* ENTRIES SHOWN *
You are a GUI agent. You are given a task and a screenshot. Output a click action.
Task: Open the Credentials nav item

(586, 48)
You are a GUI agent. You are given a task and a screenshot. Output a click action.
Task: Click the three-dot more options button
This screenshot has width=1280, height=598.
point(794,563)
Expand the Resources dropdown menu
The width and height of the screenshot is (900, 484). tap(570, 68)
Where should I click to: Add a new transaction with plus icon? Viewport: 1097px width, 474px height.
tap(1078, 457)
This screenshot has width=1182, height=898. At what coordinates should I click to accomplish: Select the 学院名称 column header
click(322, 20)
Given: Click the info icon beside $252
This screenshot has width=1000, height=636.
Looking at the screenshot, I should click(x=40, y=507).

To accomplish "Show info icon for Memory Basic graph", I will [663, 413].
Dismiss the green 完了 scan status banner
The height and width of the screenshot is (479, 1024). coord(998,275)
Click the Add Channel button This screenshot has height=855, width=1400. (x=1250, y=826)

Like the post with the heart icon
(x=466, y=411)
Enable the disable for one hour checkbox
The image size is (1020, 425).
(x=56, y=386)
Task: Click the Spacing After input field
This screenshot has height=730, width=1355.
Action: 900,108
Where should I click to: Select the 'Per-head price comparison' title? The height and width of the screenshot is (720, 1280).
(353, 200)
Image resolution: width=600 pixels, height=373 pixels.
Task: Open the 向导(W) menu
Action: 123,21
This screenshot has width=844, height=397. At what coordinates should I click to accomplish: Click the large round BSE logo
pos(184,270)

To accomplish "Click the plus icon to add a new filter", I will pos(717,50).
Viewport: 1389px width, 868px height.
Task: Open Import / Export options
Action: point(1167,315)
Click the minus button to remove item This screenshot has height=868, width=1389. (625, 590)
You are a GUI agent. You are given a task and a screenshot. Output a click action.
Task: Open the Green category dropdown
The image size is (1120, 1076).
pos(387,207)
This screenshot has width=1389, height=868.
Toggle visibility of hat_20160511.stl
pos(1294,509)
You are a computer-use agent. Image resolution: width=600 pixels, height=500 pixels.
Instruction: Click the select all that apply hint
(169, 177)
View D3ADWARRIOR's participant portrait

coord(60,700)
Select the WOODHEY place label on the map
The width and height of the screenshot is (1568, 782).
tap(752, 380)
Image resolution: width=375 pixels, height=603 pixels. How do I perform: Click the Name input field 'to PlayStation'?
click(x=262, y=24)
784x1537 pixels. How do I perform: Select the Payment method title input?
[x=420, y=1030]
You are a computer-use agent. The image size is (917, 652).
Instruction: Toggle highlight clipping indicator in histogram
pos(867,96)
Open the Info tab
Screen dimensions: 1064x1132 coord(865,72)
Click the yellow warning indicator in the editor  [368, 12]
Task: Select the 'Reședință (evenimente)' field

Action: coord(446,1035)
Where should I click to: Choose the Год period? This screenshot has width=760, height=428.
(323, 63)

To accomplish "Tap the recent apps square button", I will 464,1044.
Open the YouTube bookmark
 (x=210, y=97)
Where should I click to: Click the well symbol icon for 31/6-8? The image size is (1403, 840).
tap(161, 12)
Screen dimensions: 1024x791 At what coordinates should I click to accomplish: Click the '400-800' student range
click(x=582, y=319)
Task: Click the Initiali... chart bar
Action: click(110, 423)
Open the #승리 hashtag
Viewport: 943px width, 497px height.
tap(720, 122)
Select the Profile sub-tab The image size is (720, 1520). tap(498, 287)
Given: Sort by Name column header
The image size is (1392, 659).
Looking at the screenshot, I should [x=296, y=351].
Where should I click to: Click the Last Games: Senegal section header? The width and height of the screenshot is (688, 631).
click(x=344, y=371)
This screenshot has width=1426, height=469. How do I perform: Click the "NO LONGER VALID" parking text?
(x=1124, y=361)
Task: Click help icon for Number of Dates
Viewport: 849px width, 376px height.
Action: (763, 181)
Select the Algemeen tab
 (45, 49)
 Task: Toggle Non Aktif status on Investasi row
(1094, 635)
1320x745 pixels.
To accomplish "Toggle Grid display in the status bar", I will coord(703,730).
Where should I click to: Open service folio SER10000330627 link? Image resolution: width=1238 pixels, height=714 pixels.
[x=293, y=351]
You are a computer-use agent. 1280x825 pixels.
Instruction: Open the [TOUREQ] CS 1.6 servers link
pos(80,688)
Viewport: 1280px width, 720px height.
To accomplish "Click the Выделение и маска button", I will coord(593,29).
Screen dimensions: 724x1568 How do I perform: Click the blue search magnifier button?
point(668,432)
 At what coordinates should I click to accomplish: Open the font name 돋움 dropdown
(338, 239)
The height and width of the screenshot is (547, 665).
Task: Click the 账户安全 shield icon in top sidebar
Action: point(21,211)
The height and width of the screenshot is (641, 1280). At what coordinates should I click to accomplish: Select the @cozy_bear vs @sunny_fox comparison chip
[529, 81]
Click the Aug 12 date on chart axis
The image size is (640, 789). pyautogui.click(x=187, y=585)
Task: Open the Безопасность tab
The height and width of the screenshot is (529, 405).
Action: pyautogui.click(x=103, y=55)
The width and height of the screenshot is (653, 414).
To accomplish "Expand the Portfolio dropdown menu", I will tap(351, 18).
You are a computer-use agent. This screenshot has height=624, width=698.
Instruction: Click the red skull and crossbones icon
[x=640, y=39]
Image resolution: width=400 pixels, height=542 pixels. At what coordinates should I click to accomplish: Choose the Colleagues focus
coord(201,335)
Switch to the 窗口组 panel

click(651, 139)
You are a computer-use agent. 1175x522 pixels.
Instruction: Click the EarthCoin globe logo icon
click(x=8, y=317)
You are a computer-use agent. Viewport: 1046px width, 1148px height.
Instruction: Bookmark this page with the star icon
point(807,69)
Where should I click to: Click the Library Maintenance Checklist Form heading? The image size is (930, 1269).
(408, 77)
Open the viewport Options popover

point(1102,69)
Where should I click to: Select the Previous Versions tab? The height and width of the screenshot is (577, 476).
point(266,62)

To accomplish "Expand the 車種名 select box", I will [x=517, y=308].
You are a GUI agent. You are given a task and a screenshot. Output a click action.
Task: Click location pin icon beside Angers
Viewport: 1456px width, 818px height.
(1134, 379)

* YOUR INSTRUCTIONS *
Please pick out every line of the material above that contains the word "resolution", and copy each of those lines. Case counts when matching.

* OUTPUT BELOW *
Image resolution: width=600 pixels, height=373 pixels.
You are a computer-use agent. Image resolution: width=600 pixels, height=500 pixels.
Image resolution: width=375 pixels, height=603 pixels. How do I perform: Click the Name input field 'to PlayStation'?
Where should I click to: Open service folio SER10000330627 link? Image resolution: width=1238 pixels, height=714 pixels.
Image resolution: width=400 pixels, height=542 pixels. At what coordinates should I click to accomplish: Choose the Colleagues focus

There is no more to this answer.